An excess of angiotensin II (Ang II) causes hypertension and vascular injury. Activation of mitogen-activated protein kinase p38 (p38-MAPK) plays a substantial role in Ang II-dependent organ damage. Recently, we showed that p38-MAPK activation regulates the pressor response to Ang II. This study evaluates the effect of chronic p38-MAPK inhibition in Ang II-dependent hypertension.

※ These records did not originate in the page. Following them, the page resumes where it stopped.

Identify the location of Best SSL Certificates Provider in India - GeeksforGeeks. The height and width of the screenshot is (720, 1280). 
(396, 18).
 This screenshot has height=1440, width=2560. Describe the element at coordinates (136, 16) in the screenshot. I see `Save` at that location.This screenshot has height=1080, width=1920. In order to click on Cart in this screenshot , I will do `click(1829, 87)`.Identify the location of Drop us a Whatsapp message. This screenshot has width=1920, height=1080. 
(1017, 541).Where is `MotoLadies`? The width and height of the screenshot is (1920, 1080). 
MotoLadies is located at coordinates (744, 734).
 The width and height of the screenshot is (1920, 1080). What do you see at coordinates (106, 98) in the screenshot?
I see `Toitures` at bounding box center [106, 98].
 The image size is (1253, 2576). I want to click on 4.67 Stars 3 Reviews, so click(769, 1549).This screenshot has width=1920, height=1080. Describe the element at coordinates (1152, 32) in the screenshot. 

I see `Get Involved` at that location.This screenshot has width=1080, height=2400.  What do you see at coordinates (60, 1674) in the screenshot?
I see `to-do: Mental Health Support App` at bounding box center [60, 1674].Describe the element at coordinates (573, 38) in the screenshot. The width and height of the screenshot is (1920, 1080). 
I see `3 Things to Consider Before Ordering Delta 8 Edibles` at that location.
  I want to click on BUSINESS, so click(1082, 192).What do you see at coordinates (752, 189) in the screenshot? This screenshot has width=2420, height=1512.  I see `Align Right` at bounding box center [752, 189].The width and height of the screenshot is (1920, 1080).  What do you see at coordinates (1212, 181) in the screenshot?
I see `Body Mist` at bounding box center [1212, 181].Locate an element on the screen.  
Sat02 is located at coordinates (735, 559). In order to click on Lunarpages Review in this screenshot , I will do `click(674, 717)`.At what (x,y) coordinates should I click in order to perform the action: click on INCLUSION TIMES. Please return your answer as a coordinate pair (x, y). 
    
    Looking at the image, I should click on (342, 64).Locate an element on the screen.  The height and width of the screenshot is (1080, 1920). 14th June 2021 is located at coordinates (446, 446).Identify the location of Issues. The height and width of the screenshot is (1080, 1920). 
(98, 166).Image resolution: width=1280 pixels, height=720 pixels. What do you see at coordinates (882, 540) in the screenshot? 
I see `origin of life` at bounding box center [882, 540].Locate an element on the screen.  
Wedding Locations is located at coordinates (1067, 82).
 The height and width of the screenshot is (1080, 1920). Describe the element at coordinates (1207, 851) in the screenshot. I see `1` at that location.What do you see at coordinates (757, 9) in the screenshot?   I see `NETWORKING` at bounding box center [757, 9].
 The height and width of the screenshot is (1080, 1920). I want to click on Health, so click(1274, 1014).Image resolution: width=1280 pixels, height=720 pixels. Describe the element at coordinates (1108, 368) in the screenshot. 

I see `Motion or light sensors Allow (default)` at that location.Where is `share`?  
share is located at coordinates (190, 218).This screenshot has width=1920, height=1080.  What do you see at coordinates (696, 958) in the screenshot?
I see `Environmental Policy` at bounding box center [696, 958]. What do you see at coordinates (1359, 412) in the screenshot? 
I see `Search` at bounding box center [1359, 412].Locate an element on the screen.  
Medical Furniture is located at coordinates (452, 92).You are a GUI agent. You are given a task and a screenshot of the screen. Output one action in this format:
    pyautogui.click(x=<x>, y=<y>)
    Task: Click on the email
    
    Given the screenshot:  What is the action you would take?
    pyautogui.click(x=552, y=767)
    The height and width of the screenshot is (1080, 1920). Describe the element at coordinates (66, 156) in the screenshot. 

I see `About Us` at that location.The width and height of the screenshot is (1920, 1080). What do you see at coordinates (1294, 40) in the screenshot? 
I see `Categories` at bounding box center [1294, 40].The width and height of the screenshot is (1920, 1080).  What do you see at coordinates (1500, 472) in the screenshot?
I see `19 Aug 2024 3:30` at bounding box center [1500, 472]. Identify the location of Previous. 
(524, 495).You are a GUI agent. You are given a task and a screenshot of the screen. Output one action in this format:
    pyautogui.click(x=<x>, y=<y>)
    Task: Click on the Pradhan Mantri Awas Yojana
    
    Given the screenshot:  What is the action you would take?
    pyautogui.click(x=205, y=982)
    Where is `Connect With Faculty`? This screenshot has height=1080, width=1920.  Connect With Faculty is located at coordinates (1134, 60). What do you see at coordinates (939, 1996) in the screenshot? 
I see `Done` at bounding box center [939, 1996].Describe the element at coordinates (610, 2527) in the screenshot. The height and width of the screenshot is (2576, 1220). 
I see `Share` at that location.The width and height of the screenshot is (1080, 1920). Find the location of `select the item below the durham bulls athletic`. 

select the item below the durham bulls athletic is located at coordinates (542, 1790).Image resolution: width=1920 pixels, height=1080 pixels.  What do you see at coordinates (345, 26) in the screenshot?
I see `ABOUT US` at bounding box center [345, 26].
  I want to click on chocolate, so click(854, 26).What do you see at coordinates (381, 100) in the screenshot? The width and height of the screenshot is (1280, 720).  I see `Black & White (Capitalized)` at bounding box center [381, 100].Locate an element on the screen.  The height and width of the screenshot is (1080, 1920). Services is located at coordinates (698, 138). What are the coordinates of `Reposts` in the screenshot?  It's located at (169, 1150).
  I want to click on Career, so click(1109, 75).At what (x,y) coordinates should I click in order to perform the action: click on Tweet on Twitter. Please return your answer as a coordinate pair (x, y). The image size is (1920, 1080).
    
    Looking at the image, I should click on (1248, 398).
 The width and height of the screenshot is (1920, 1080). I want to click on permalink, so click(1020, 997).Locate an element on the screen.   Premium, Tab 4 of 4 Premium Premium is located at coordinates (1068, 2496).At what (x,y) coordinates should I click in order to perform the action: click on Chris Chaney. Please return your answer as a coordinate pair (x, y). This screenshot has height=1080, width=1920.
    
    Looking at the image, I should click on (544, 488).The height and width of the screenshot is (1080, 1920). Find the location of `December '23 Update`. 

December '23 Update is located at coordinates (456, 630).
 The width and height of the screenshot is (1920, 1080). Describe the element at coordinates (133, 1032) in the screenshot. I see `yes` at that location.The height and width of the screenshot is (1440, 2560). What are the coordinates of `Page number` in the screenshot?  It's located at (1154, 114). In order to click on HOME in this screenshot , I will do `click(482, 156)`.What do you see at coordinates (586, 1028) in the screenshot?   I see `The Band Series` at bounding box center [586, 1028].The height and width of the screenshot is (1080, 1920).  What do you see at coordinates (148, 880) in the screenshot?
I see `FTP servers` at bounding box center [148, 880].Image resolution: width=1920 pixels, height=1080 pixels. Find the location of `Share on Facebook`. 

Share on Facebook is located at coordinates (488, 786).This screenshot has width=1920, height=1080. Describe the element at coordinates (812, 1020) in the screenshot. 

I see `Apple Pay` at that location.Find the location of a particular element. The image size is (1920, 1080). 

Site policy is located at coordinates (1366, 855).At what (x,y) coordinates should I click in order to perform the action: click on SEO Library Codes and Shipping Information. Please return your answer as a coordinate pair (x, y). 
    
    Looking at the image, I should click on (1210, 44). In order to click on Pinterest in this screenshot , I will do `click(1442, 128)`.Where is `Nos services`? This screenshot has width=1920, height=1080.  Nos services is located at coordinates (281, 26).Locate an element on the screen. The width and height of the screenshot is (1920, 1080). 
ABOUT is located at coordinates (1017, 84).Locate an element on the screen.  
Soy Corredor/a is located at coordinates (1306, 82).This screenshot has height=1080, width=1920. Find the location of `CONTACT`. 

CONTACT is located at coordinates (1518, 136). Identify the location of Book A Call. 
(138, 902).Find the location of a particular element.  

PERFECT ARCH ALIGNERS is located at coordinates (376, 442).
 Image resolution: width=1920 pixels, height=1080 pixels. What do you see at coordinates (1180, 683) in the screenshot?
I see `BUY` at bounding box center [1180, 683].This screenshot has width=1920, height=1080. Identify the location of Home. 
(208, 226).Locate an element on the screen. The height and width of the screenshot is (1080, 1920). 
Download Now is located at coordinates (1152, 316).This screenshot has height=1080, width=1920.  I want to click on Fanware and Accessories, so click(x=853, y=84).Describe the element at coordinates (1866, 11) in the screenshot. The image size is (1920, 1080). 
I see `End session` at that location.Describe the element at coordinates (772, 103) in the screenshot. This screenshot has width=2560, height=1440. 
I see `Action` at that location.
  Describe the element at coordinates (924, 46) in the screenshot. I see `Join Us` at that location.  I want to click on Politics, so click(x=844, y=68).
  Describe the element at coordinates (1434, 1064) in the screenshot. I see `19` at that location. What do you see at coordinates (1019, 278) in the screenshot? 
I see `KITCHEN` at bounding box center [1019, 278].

C57Bl/6J mice were infused with Ang II for 14 days and either treated with the p38-MAPK inhibitor BIRB796 (50 mg/kg/day) or the vehicle as the control. We assessed vascular function in the aorta and isolated perfused kidneys.

Chronic p38-MAPK inhibition did not alter blood pressure at the baseline, but attenuated Ang II-induced hypertension significantly (baseline: 122 ± 2 versus 119 ± 4 mmHg; Ang II: 173 ± 3 versus 155 ± 3 mmHg; p < 0.001). In addition, BIRB796 treatment improved vascular remodeling by reducing the aortic media-to-lumen ratio and decreasing the expression of the membrane metalloproteinases (MMP) MMP-1 and MMP-9. Moreover, renal vascular dysfunction induced by chronic Ang II infusion was significantly ameliorated in the BIRP796-treated mice. Acute p38-MAPK inhibition also improved vascular function in the aorta and kidneys of Ang II-treated mice, highlighting the important role of p38-MAPK activation in the pathogenesis of vascular dysfunction.

Our findings indicated there is an important role for p38-MAPK in regulating blood pressure and vascular injury, and highlighted its potential as a pharmaceutical target.